On Feb. 2, 2020, the Catholic German Women's Association (KDFB), the Catholic Women's Movement in Austria (kfbö), the Catholic Women's Movement (kfb) in South Tyrol, the Catholic Women's Community in Germany (kfd) and the Swiss Catholic Women's Association (SKF) affirmed their support for the feminist revolt, declaring: "Because of gender, there must be no ecclesiastical or social disadvantage. Women and men must have equal access to all ministries and ministries in the Church."

Petra Focke, deputy spokeswoman of the Oldenburg chapter of the Catholic Women's Association of Germany (KFD), has announced that women will take over the pulpit at Masses in the district on the third Sunday in Lent, March 14–15.

At least eight parishes in the region have confirmed they will allow women to preach at Mass, although the women's homilies will be accompanied by sermons by bishops, priests or deacons, to comply with canon law. The feminist takeover of pulpits will be replicated a week later in the districts of Cloppenburg and Delmenhorst.

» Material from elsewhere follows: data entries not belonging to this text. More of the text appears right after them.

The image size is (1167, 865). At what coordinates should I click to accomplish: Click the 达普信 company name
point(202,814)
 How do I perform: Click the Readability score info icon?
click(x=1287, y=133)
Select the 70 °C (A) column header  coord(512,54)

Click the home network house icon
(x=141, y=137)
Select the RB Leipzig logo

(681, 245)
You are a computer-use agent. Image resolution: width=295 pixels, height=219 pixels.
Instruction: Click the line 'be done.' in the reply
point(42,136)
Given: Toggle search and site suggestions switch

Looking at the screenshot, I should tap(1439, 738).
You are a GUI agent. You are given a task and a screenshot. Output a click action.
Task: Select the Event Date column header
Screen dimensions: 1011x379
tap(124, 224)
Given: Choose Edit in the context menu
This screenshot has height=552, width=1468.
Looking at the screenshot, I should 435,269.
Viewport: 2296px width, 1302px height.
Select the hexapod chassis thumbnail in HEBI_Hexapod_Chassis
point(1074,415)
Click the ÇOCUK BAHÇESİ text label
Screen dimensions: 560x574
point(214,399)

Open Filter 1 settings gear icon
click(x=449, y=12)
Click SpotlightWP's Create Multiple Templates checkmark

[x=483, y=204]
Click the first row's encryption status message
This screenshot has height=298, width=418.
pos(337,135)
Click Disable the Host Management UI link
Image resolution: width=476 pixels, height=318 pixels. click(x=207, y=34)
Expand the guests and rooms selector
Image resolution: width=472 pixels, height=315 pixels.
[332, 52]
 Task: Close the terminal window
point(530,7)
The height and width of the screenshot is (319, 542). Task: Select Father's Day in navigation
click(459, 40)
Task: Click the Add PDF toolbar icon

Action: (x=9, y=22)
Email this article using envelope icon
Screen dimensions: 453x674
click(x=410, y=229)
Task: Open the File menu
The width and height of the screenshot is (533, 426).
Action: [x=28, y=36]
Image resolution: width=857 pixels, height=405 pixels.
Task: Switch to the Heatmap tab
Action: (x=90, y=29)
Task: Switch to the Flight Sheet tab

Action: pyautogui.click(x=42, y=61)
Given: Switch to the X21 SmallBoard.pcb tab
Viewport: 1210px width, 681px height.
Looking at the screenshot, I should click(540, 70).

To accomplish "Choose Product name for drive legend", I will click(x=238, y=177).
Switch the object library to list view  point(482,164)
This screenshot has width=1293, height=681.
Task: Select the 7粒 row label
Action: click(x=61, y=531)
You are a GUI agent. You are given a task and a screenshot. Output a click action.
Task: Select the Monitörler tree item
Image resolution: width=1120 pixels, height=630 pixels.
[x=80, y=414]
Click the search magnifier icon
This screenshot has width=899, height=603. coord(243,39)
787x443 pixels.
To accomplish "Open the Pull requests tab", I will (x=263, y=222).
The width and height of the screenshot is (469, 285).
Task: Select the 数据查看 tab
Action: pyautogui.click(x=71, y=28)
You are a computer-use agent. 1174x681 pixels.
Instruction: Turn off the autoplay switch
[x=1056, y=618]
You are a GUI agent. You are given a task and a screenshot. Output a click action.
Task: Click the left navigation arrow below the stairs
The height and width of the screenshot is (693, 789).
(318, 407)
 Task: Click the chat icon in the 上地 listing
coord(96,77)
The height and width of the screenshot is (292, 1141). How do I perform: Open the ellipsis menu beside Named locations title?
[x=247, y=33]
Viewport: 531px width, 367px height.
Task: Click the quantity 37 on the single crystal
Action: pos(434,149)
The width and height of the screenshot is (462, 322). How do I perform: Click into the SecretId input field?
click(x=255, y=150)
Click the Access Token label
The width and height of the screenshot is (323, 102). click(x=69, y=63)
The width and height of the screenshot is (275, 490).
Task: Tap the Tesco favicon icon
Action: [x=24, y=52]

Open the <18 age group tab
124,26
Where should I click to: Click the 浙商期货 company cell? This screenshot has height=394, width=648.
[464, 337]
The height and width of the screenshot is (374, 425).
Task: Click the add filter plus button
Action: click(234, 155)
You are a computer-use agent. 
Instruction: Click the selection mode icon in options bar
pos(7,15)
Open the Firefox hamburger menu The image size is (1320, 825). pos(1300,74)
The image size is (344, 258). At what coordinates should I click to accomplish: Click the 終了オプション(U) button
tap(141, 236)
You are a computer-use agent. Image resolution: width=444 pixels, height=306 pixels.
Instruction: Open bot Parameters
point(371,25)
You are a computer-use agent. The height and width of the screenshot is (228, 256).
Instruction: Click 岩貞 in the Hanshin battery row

The movement has even spread to India, where, in October, 95 nuns released a statement stressing the development of a "feminist consciousness" and challenging "toxic masculinity and toxic femininity" which "affects the Church consciously and unconsciously" and labeling "clericalism a cancer that breeds on power games of domination and exploitation."

Ashenden is sounding the alarm that such a movement "will result in a repudiation of the humility and holiness of the Mother of God and a repudiation of gender itself as the paradigm of God's purpose, and its replacement with culturally Marxist identity politics in which gender is outlawed as a perverse construct of the misuse of power relations."